Drill Sergeant Dad
Dr. Phil talks with parents that take their discipline too far.
Becky says her husband John is a "drill sergeant dad" who wants to run their household, with three daughters, like a military base. "He will yell at them as though they're on the f
rontlines of battle," she says, pointing out that 5-year-old Sierra hides behind the couch when she hears him coming home. "I feel so angry at times that I want to take the children and leave."


John defends his parenting style. "Little kids need to know that there's a boss.

It's important that children obey and respect their parents," he says. "I definitely learned to be intimidating and in your face from my dad. He was an army drill sergeant. He expected me to be an example, and I expect that from my oldest child also."


Becky turns to Dr. Phil: "It's time to bust my drill sergeant husband. Can you help me?"

John wants to change his behavior. "I don't want to be like that," he says. "I'm seeing it come out in my daughter in the way she treats her sisters." Acknowledging that he was disciplined with intimidation, he adds, "I promised myself I wouldn't be like that ... I do want to change this. I don't like it at all."


Sierra is not John's biological daughter, but he doesn't want to treat her any differently. "I want to be part of her life more than I am now. I don't want her to grow up resenting me. I want her to be able to come to me with her problems," he says.


Dr. Phil looks toward the future, asking, "Isn't what you want is for her to feel really special and know that the power male figures in her life love her and cherish her and respect her, instead of her going out starved and hungry for male acceptance and approval, and therefore being real vulnerable?"


Dr. Phil suggests: "I'd like you to go home today, and it's not going to be easy, she's going to be resistant at first, but I want you to go to her world, wherever she feels most comfortable. I want you to sit down on the floor, and I want you to tell her how sorry you are for yelling at her and scaring her. I want you to tell her, 'I was wrong, and it wasn't you, and I'm sorry.'"

Dr. Phil asks John how it might feel if he said that. When he doesn't answer the question head on, Dr. Phil asks again, "How would it feel to you to sit on her bed or on the floor and start this off on the right foot? How would it feel for you to say, 'Daddy John is sorry. I have not been very nice and I really, really love you'?"

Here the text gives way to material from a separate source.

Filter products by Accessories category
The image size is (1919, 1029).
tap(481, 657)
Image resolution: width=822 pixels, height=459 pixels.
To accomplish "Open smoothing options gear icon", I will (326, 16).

John replies, "I'd feel good about it."


Dr. Phil shares a personal anecdote about tucking Jordan and Jay in bed at night. He confesses that Robin did all the work to get them into bed, and he'd come in to say goodnight. "I got in a habit with our two boys that when they were at that age, every night when I'd come in and tuck them in, I'd always kind of tickle them a little bit and say, 'How do you suppose that out of all the little boys in the world, I got the best ones?' And they would just giggle and wiggle in those covers."


He tells John, "Find that special thing you can say to her from your heart."